I’ve done a few recipe roundups for Cosmo featuring chips of all kinds. While digging around the web looking for chip recipes, I discovered a tip that I had never known before – you can use the microwave to make chips!
I couldn’t believe it. No matter how many blog posts or articles I read about the technique, I just didn’t think the microwave would actually work for making chips. Of course I had to give it a try and, I am here to attest, that this trick works beautifully! You don’t even have to use oil, making these chips healthier than the traditionally fried (or even baked!) variety.
The chips come out really light and crispy. My family loved them, especially Nate and Cate. Nate couldn’t believe they were homemade, let alone cooked in the microwave! You can pretty much use whatever kind of potatoes you like, and you can even use other vegetables, too. I saw plenty of microwave chip recipes out there using foods like sweet potatoes. I haven’t tried anything but potatoes myself, but I think I might have to!
A quick note on the preparation: while you can slice the potato with a sharp knife, I would highly recommend using a mandoline slicer so that your potatoes are all the same thickness. Plus, a mandoline is just plain faster. (If you’re looking for a mandoline, my friend Angie gave me the Chef’n Sleekslice handheld mandoline as a gift and it’s awesome. It’s easy to use, works great and takes up a lot less cabinet space than the bigger mandolines you normally see. I highly recommend it!)
One more quick note: the process is a little time consuming. It takes a few batches to cook one potato but, while it takes a little time, the process is incredibly easy. Just have a book or a podcast handy while you are cooking!
- Slice one small potato very thinly. You do not need to peel the potato first, although you can. Use a mandoline to get very thin, evenly-sliced potatoes. You can also use a sharp knife, it will just take some patience and a little more time.
- As you slice the potatoes, put them directly into a large bowl of water. Once the entire potato is sliced, drain off the water, refill the bowl with water and let the potatoes soak for about 5 minutes. Keep the potatoes in the water until it’s time to cook them.
- Cut a piece of parchment paper to fit the size of the glass tray in your microwave. Place the parchment paper directly on the glass tray.
- Place a few paper towels flat on your counter. Remove some of the potatoes from the water, place on the paper towels, and dab dry with another paper towel.
- Spread potato slices evenly on the lined microwave dish, so that they are not touching. Sprinkle evenly with some salt.
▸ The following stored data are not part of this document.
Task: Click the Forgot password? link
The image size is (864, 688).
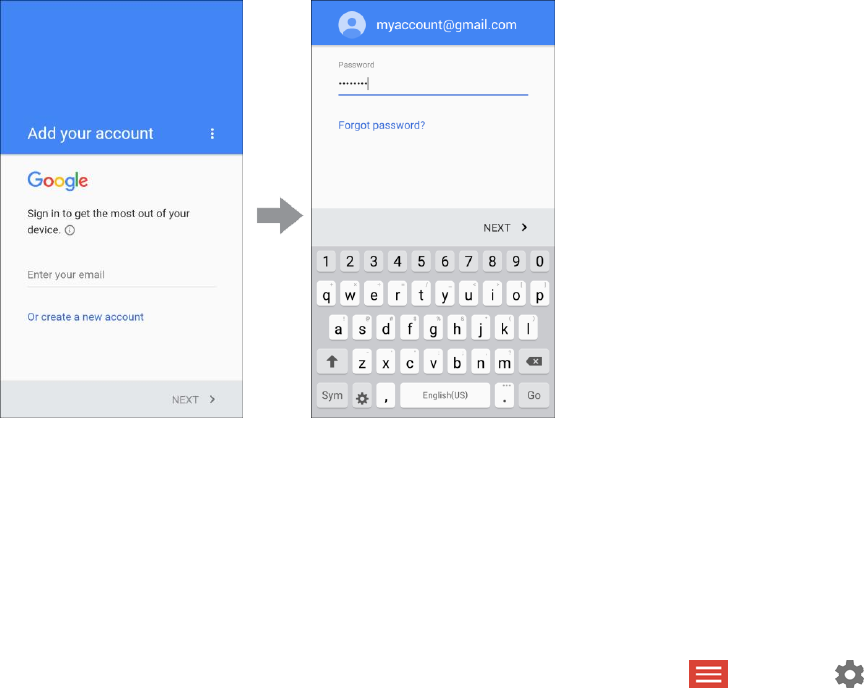Action: point(381,125)
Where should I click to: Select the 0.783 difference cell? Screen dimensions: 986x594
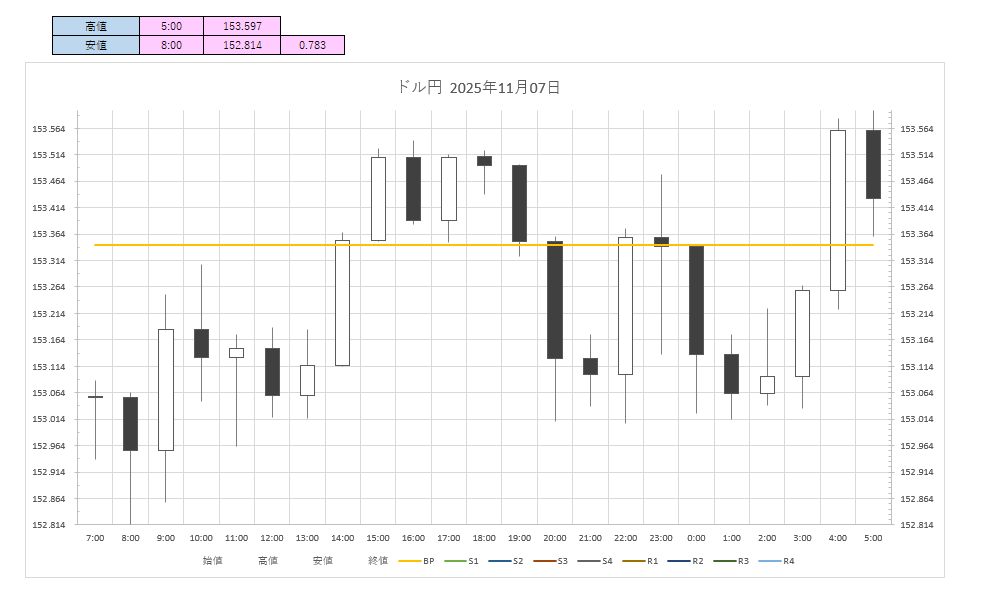tap(312, 45)
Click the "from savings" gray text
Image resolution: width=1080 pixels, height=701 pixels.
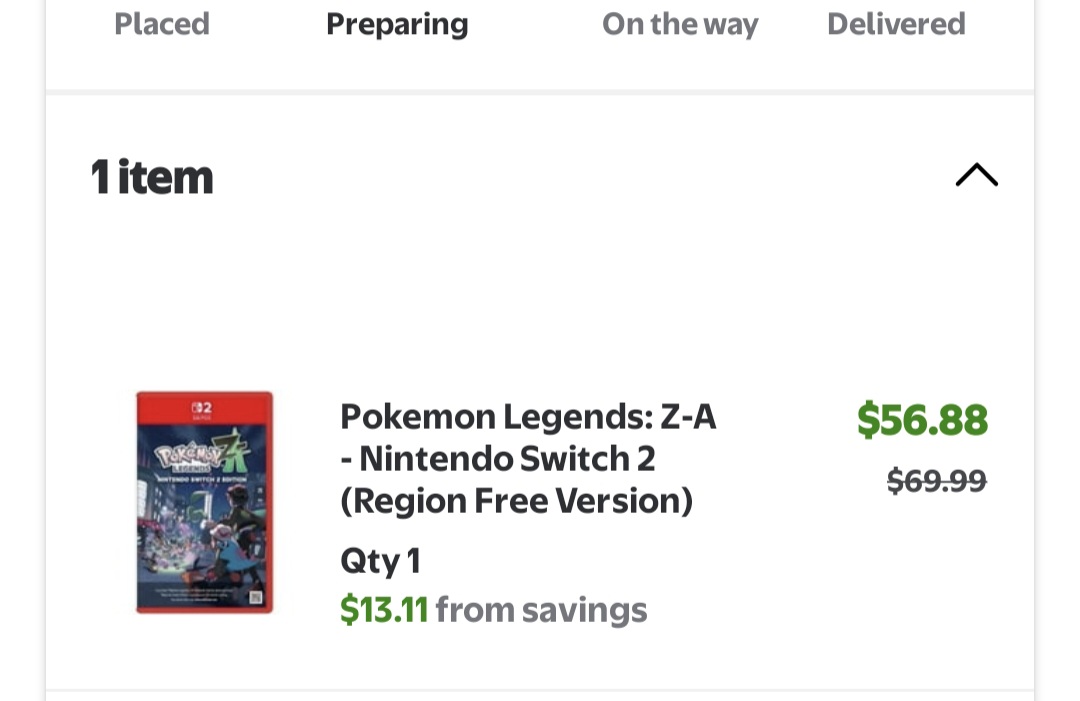click(541, 610)
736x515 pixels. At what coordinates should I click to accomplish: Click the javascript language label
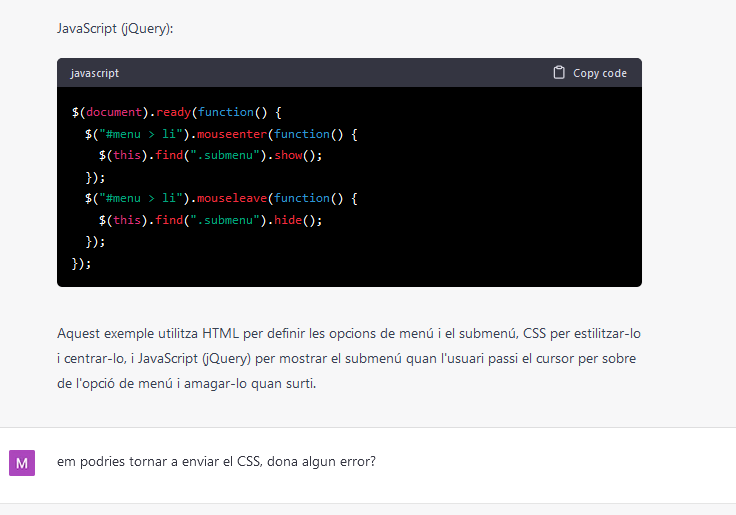pyautogui.click(x=94, y=73)
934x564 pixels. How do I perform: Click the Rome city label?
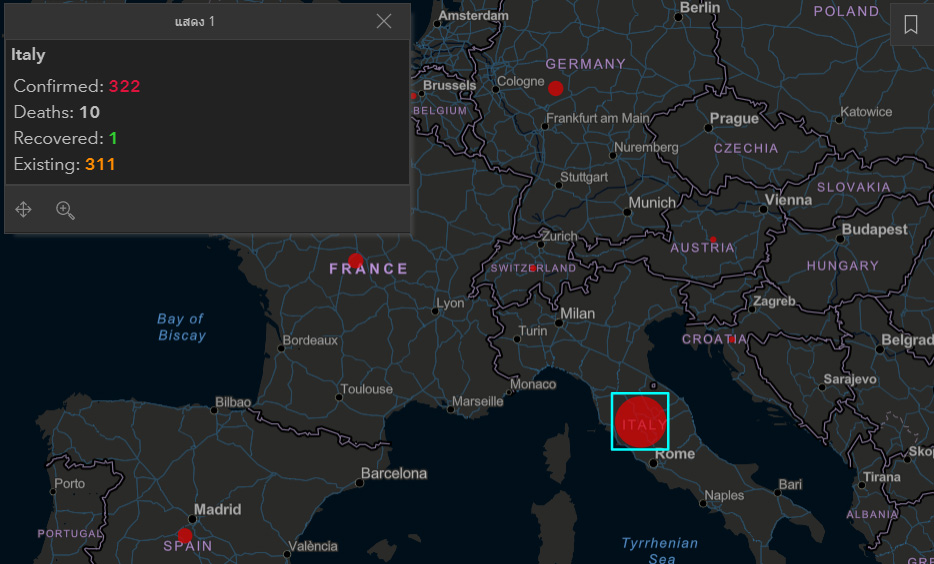[675, 454]
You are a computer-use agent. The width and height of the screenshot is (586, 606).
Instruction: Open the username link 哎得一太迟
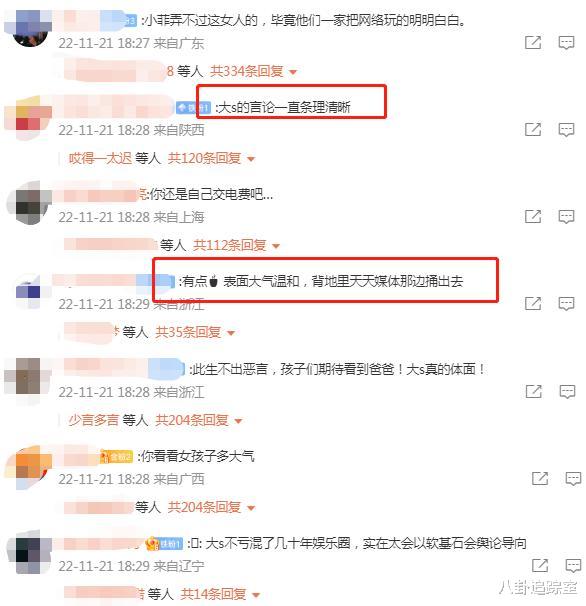coord(101,158)
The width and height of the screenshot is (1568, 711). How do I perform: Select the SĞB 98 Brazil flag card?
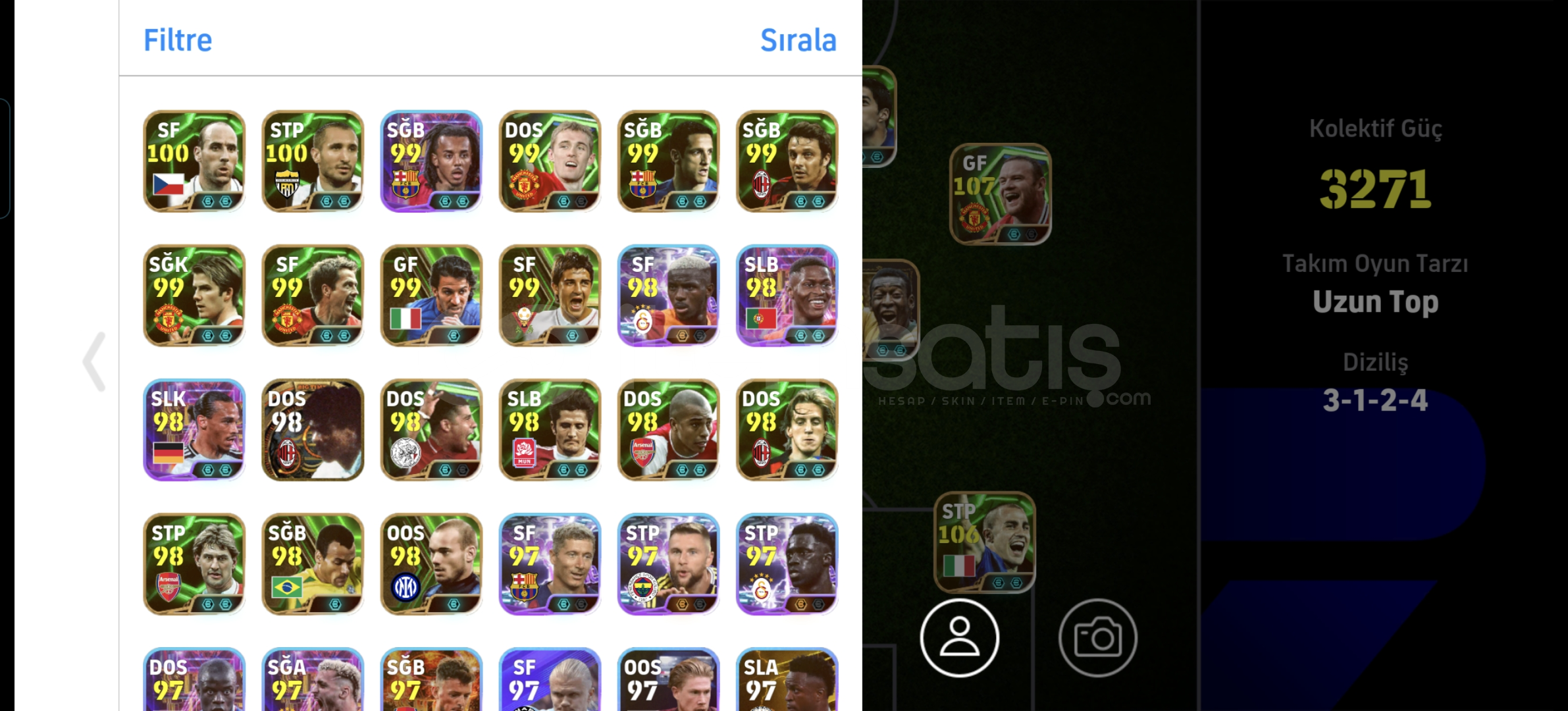point(313,564)
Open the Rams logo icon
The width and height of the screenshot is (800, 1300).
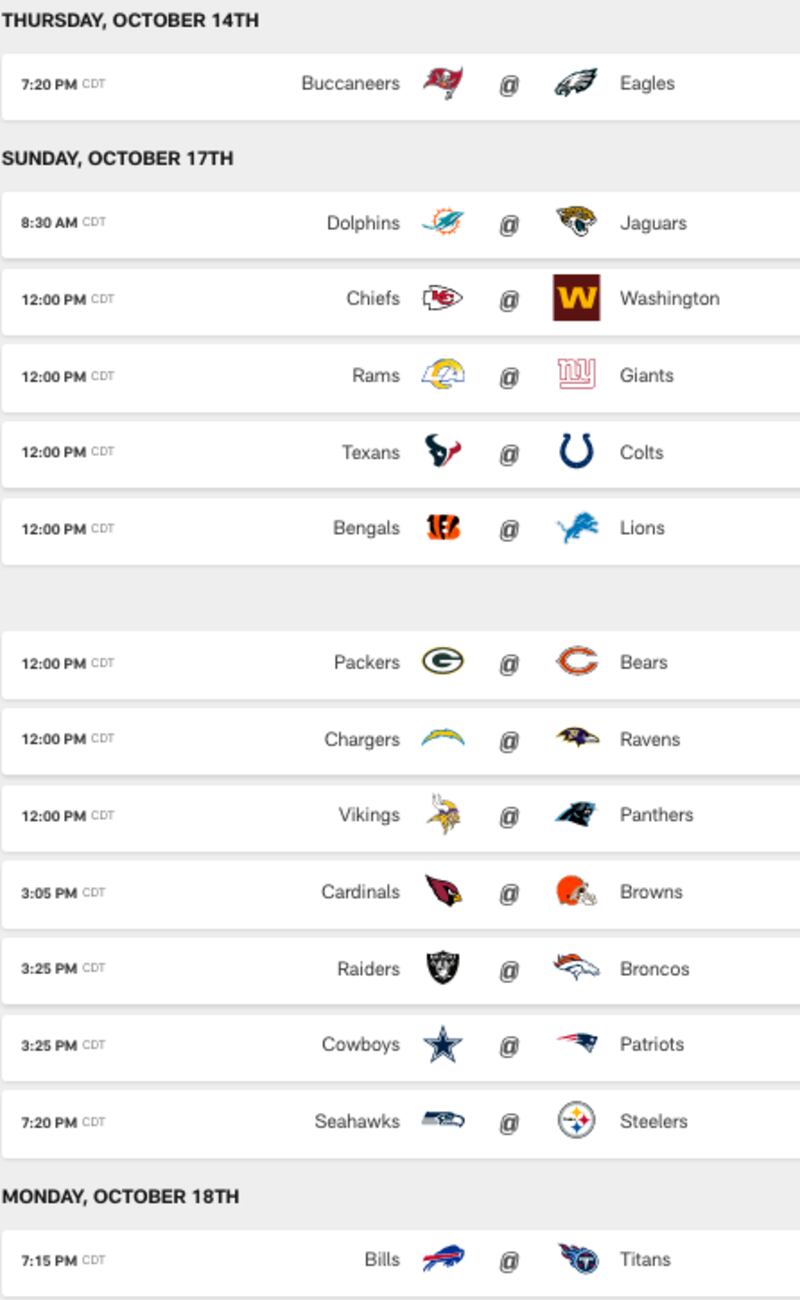click(x=442, y=375)
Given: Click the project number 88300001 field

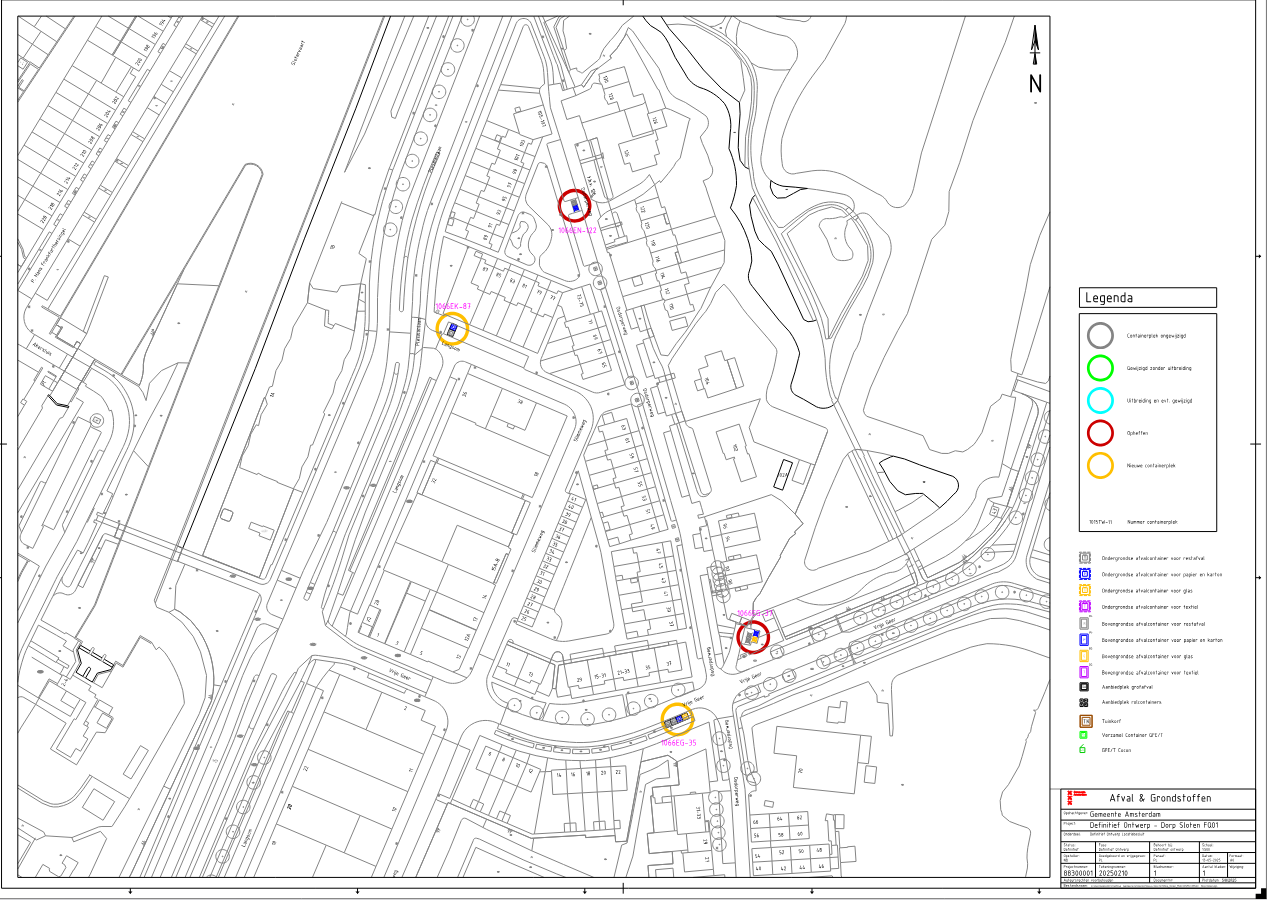Looking at the screenshot, I should [x=1077, y=873].
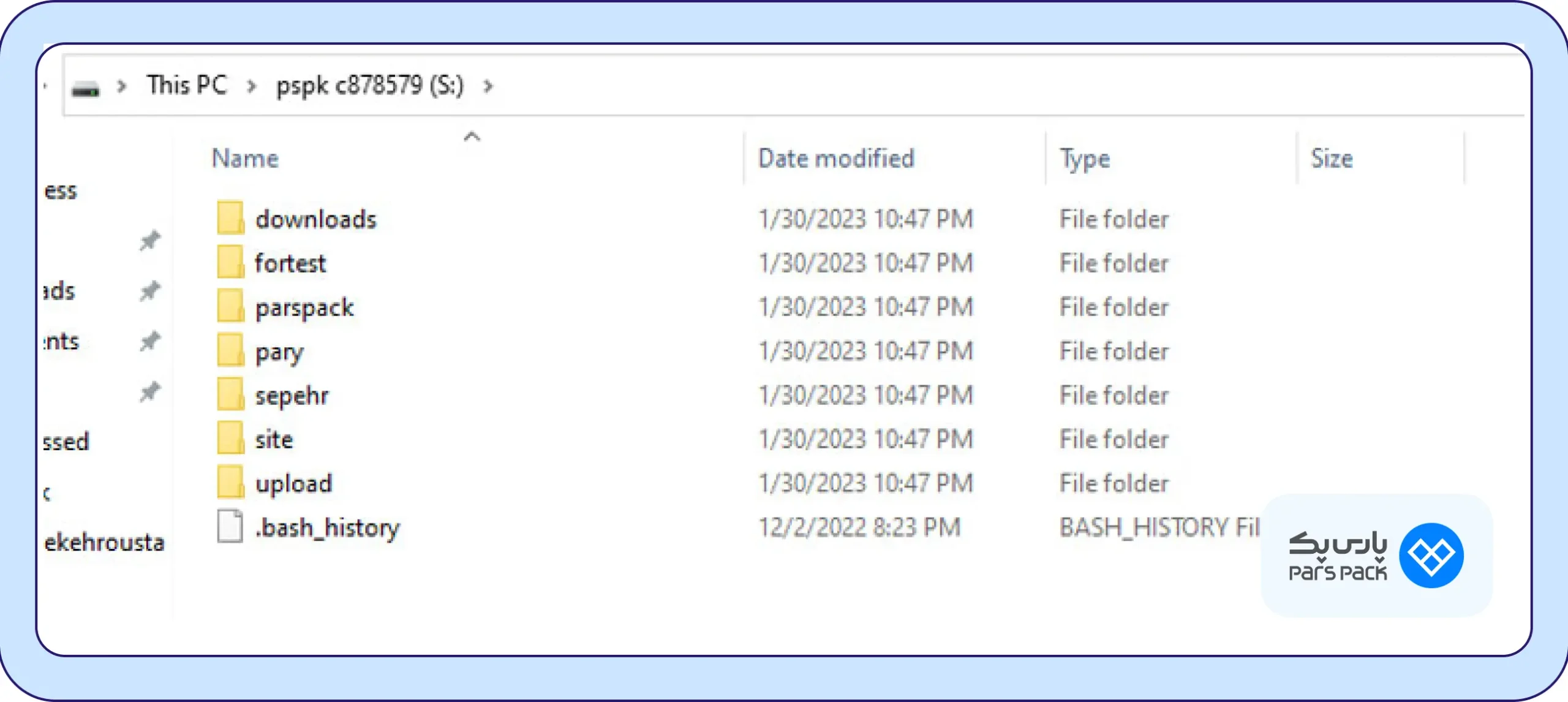Select the .bash_history file icon
The height and width of the screenshot is (702, 1568).
(230, 527)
- Cook for 2 minutes on high. Flip potatoes, sprinkle second side with a little more salt, then cook for 2-3 more minutes. Watch the chips and remove them from the microwave as they turn a light golden brown. (Some chips will be taken out sooner than others.)
- Repeat the drying and cooking process until you’ve used your entire potato, probably about 3 batches total. You can reuse the parchment paper for each batch. If the paper starts to curl, just flip it over between batches.